いたずらっ子のような狐の笑みに思わず苦笑が漏れる。生まれた当時の彼は、どうやら化け狐として幸せな毎日を送っていたらしい。着流しを着た彼が楽しそうに人間とふざけ合い、江戸の町を散策し、たまに悪さをしている姿を想像すれば何だか自然と胸が暖かくなった。

低体温症になりかけの気遣いが嬉しくて、機械的な親しみさえ愛せてしまうほどの記憶。私は、そっと狐のしっぽに手を添えて、ふわふわの毛並みを撫でた。

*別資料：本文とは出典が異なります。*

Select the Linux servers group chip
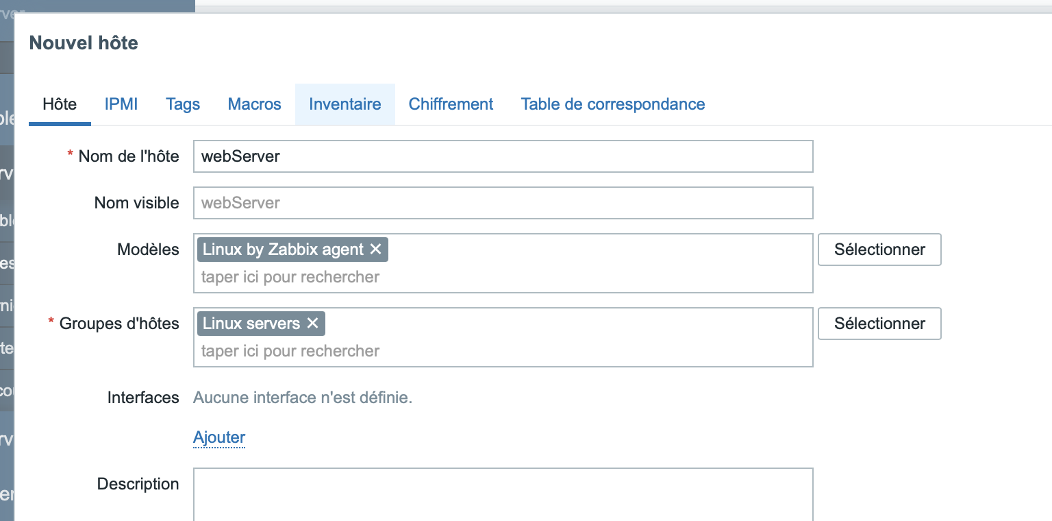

「江戸幕府はあっという間になくなったが、その後は鹿鳴館だなんだと、なかなか楽しそうな場所ができたからな。西洋の文化を取り入れた日本を満喫していた。昔のように気軽に人と仲良くするのは大変だったが、田舎に行けばいくらでも化ける狐を見たことがある人間はいたし、都会に遊びに行って人恋しくなると田舎に帰って旧友と昔みたいに悪さをしたもんだ。彼らは、数年して亡くなってしまったけれど、今度はその息子達と遊び倒してたからな。全然、寂しくなんてなかった。」

狐の瞳孔が、すっと細くなる。いつの間にか私の近くで握りしめられている手をつつけば、人差し指だけを彼は軽く握り返した。

「やがて、俺はおかしいことに気づき始めた。最後の友人達は、どんどん高齢になっていった。やがて、家族が引き取っていき、気づけば誰も居なくなってたんだ。田舎は荒れ果て、東京へ行ってみたが高速道路や夜の明かりがうるさすぎて、とてもいられたもんじゃない。焦って色んな人に声を掛けたが、そもそも誰も俺の姿なんて見えていなかった。アヤカシだからな。食べる物も必要ないし、寝る場所もなくていい。けれど、誰とも喋れない。認知すらされないのが、悲しくて仕方なかったんだ。」

私は、じっと覗き込んできた瞳に答えるよう、頷いた。

「人を騙すのも、悪さをして怒られるのも大好きだった。人と楽しいことをして、笑って、友情を育むことも。けれど、アヤカシは人の心のゆとりが生み出した、所詮はまやかしだ。娯楽は、楽しむ時間があるから楽しめる。俺達が、生きていくには世界の速度が早くなりすぎたことを感じたよ。」

自嘲する彼の口元を指先ですくえば、狐の頭がこつんと私の肩にぶつかる。人を化かす狐は、誰よりも人のことが好きだったのだろう。私は額を私の肩にすり付ける狐の腕を優しく握った。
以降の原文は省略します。